Records for this task below:

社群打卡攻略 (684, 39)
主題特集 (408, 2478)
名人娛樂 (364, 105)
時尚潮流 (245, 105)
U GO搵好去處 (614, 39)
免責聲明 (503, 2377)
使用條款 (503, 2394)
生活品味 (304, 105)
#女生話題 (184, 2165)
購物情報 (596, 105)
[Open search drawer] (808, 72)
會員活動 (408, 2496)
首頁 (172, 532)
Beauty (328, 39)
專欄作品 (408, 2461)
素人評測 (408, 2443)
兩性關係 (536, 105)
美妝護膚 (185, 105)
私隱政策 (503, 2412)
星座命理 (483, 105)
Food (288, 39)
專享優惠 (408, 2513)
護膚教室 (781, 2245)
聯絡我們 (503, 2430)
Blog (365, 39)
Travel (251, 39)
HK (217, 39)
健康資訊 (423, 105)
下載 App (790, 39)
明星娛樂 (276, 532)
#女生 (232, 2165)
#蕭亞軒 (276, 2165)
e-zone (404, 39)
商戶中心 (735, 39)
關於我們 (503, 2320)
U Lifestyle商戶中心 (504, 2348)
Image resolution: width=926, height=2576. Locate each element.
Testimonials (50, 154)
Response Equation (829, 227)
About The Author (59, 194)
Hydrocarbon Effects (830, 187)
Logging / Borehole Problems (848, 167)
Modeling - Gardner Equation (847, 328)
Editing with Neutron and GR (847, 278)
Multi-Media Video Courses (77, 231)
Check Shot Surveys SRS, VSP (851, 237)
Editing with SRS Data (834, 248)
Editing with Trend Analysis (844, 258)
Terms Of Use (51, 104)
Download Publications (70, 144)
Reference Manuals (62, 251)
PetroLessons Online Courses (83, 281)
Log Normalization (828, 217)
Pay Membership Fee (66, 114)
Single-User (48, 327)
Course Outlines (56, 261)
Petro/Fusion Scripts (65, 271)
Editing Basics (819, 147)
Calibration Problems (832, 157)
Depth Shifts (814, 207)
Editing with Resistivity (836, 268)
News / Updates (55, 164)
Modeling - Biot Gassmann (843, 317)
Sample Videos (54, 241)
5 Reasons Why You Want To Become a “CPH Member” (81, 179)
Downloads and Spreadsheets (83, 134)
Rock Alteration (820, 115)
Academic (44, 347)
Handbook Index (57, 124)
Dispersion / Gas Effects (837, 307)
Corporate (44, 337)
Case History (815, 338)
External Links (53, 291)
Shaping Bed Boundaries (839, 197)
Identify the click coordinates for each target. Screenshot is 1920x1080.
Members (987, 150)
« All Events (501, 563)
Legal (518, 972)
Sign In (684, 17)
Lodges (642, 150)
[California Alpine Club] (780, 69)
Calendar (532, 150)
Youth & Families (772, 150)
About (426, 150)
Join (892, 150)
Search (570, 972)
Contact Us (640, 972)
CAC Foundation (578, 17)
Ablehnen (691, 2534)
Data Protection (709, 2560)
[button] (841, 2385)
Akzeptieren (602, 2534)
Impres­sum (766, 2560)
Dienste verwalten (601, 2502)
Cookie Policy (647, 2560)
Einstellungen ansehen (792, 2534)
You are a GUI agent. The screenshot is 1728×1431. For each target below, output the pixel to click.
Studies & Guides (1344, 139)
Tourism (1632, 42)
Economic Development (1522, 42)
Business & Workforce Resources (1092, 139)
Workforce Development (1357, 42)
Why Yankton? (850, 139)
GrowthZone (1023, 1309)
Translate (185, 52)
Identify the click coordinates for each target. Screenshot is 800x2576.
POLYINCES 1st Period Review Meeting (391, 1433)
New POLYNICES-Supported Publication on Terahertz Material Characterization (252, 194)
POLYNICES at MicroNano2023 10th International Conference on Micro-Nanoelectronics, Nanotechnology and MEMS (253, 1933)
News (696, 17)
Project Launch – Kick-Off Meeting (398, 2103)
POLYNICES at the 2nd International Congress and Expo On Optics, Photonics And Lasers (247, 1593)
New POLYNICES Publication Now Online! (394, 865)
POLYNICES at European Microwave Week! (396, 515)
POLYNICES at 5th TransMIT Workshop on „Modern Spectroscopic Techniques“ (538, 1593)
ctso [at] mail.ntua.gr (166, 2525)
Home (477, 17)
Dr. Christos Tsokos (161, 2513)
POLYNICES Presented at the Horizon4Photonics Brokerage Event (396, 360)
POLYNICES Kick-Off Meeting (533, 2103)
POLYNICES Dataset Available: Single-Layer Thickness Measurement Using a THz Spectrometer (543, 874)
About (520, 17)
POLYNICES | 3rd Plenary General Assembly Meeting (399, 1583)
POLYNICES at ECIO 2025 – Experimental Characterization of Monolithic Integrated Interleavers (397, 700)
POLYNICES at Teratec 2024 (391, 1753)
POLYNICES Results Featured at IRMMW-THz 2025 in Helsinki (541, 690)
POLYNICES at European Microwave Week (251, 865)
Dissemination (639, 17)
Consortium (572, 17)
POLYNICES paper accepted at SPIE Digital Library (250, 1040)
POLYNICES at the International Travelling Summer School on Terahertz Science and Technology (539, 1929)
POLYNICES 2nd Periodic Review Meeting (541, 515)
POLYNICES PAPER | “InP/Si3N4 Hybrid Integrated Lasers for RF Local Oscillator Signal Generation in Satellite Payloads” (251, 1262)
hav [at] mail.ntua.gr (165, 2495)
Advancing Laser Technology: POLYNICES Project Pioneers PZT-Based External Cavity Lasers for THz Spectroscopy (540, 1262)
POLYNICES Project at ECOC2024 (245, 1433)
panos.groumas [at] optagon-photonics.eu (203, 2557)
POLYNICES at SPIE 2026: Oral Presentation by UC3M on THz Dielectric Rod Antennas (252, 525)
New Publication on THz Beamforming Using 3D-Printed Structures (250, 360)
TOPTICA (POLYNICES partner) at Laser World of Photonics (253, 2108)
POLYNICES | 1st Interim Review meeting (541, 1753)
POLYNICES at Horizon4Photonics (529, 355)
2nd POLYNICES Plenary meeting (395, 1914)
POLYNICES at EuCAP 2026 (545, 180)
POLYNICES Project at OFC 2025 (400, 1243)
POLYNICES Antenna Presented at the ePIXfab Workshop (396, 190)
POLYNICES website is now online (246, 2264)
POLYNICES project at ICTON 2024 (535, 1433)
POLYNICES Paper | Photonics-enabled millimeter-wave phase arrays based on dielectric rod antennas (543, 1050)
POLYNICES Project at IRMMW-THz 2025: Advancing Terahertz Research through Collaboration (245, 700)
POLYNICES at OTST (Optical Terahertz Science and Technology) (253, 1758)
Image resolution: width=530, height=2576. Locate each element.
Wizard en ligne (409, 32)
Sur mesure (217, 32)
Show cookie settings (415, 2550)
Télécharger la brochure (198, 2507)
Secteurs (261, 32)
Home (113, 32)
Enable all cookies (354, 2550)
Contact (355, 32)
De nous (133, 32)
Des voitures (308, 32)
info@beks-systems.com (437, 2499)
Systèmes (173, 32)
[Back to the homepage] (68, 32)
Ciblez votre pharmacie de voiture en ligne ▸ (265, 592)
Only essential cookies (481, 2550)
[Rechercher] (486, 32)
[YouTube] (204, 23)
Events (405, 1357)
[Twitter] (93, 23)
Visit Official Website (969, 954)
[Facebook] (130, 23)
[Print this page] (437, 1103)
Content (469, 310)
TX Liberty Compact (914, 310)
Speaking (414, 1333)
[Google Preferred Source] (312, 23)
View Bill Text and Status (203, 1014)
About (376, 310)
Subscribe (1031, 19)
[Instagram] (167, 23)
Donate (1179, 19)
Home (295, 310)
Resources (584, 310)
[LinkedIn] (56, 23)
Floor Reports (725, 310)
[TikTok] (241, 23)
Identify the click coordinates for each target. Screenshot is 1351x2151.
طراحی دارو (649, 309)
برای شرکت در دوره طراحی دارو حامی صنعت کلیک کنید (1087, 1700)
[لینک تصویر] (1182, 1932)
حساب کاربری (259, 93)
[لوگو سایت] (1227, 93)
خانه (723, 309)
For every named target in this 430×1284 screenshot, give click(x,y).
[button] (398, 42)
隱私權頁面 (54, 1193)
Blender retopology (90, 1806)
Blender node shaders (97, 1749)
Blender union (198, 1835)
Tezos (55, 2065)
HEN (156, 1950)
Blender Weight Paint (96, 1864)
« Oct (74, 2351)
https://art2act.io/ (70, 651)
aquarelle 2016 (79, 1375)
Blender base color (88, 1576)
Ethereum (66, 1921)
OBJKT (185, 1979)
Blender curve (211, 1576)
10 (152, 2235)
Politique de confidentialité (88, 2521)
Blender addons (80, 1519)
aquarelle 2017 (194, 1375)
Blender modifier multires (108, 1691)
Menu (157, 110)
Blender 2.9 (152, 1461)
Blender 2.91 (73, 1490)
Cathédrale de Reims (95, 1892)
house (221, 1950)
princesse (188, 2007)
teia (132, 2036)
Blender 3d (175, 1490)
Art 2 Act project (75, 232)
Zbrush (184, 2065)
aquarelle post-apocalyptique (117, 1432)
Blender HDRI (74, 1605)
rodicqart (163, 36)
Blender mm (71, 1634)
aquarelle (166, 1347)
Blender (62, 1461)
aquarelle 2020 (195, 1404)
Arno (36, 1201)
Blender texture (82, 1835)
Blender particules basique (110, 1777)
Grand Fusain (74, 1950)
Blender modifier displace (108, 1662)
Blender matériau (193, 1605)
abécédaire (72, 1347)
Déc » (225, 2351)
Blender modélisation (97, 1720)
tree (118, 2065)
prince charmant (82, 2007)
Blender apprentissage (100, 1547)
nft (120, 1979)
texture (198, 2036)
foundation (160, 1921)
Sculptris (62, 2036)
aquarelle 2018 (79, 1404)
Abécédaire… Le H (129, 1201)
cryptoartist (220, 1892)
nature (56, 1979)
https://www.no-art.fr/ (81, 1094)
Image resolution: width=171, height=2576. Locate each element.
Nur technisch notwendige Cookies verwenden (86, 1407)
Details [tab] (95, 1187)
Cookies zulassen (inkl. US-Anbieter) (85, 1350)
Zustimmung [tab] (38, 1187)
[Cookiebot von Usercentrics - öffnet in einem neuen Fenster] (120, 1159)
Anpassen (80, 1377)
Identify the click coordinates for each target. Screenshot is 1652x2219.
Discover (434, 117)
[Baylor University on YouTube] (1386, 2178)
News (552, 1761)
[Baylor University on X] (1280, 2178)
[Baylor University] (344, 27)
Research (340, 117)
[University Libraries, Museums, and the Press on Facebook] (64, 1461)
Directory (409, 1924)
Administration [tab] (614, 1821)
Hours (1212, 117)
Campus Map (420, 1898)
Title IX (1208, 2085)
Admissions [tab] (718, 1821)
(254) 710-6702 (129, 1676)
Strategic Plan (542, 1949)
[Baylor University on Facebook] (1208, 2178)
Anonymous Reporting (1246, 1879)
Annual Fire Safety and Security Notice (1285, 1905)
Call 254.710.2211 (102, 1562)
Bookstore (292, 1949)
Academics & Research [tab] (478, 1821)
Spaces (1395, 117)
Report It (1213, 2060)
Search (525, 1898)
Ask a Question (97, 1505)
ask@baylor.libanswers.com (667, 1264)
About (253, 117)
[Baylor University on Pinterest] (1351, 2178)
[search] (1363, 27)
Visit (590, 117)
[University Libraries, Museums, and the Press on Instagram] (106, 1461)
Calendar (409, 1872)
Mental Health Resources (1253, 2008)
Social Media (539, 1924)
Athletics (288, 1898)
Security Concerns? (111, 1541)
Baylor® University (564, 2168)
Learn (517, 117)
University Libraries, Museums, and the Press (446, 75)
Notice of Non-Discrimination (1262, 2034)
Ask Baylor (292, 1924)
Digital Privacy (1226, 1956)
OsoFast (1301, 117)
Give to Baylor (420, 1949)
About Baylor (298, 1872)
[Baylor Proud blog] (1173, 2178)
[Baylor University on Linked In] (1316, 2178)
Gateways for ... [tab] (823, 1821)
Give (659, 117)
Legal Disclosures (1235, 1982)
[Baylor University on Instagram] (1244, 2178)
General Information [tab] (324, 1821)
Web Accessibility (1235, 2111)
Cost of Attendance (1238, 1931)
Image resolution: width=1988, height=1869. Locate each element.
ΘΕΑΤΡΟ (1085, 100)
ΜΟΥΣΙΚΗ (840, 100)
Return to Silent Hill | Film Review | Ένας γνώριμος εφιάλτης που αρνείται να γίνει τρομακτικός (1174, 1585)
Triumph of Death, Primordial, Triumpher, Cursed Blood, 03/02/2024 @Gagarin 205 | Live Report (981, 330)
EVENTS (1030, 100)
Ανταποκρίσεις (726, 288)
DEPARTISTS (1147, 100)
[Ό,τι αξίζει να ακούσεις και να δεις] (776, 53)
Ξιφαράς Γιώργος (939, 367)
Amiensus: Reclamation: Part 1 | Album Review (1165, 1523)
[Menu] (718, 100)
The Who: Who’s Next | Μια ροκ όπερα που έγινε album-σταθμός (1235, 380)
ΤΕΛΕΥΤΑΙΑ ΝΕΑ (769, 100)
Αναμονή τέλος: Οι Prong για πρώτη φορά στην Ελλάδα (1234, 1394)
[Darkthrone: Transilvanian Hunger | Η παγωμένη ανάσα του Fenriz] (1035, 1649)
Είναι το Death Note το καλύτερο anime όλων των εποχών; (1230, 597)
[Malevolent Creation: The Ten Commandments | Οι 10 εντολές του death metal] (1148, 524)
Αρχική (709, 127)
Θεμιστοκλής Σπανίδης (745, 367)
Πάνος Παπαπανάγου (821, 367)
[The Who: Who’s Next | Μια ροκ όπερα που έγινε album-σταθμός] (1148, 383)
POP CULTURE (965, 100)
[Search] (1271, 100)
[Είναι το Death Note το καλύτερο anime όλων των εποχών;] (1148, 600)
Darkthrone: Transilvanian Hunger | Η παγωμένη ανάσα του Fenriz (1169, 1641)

End of Records for this task.

• _Task statement_
Your answer must be the lines above, unchanged, from the first one through the line that holds "Travel (251, 39)", inclusive, and no others.

• _Result for this task_
社群打卡攻略 (684, 39)
主題特集 (408, 2478)
名人娛樂 (364, 105)
時尚潮流 (245, 105)
U GO搵好去處 (614, 39)
免責聲明 (503, 2377)
使用條款 (503, 2394)
生活品味 (304, 105)
#女生話題 (184, 2165)
購物情報 (596, 105)
[Open search drawer] (808, 72)
會員活動 (408, 2496)
首頁 (172, 532)
Beauty (328, 39)
專欄作品 (408, 2461)
素人評測 (408, 2443)
兩性關係 (536, 105)
美妝護膚 (185, 105)
私隱政策 (503, 2412)
星座命理 (483, 105)
Food (288, 39)
專享優惠 (408, 2513)
護膚教室 (781, 2245)
聯絡我們 (503, 2430)
Blog (365, 39)
Travel (251, 39)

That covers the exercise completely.